Pinterest Multimodal Dataset ToolBox

Created by Junhua Mao

Introduction

This is a toolbox to download and manage the released part of the Pinterest40M multimodal dataset introduced in the paper Training and Evaluating Multimodal Word Embeddings with Large-scale Web Annotated Images. More information can be found on the [Project Page](http://www.stat. ucla.edu/~junhua.mao/multimodal_embedding.html).

Cite

If you find this dataset or toolbox useful in your research, please cite:

@inproceedings{mao2016training,
  title={Training and Evaluating Multimodal Word Embeddings with Large-scale Web Annotated Images},
  author={Mao, Junhua and Xu, Jiajing and Jing, Yushi and Yuille, Alan},
  booktitle={NIPS},
  year={2016}
}

Toolbox Installation and Data Downloading

Download and setup meta files.

Suppose that toolkit is install on $PATH_PTool:

cd $PATH_PTool
bash download_meta.sh

Download images.

You can easily download images in parallel (12 workers by default) and resize the downloaded images to 224x224:

cd $PATH_PTool
python download_images.py

There are ~5 million images in the dataset. The download process can take days.
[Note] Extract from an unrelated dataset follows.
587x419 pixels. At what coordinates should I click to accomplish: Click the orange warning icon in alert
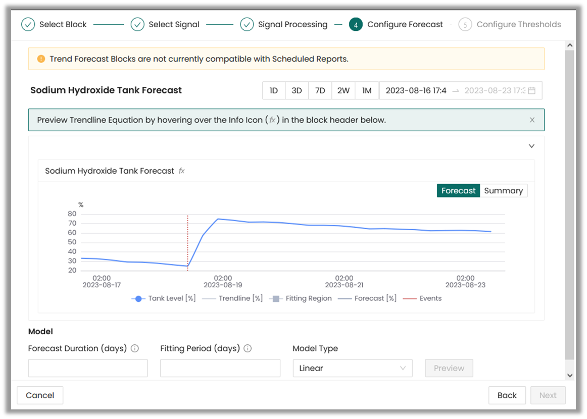41,59
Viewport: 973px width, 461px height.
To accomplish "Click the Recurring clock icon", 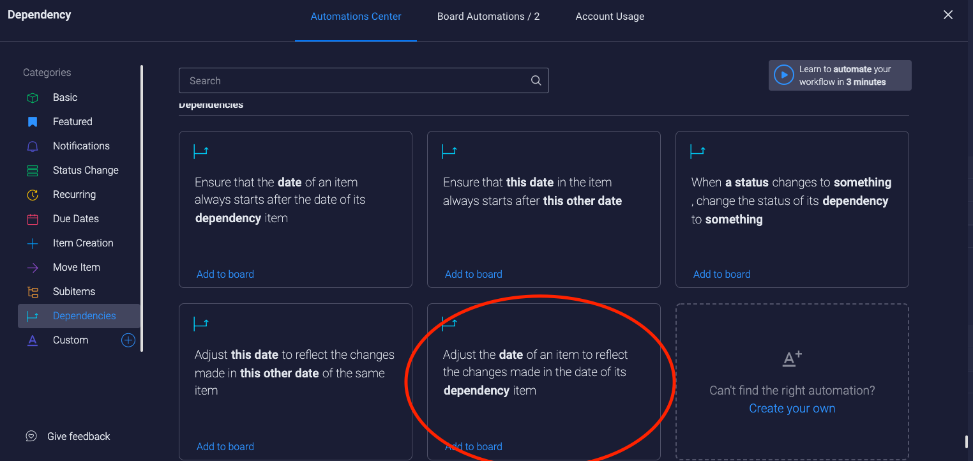I will pyautogui.click(x=33, y=195).
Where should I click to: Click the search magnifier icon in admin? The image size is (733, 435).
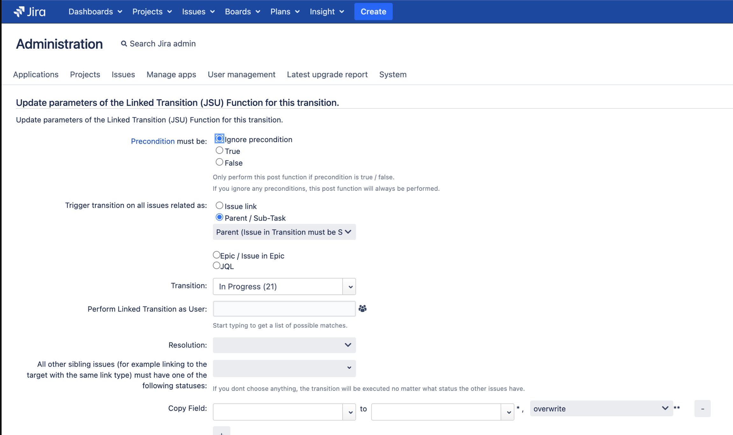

The script allows you to resume your downloading at any time. Just re-run download_images.py if your downloading is shutted down unexpectedly. It is possible that you failed to access some of the urls at the first time. Re-run download_images.py to have another try.

You are welcome to read download_images.py and py_utils.py for personalized and advanced downloading settings (e.g. see the docstring of py_utils.PinDataset.download_images).

Demo

View demo.ipynb for how to use this toolbox.

Recommended Dataset Split

Use pin_2016_v1_0000.npy to pin_2016_v1_0097.npy as the training set.

Use pin_2016_v1_0098.npy as the validation set.

Use pin_2016_v1_0099.npy as the test set.

License

The copyright of the annotations and the images belongs to the original source. This meta data file can be used for research proposes only.

This toolbox is licensed under a Creative Commons Attribution 4.0 International License.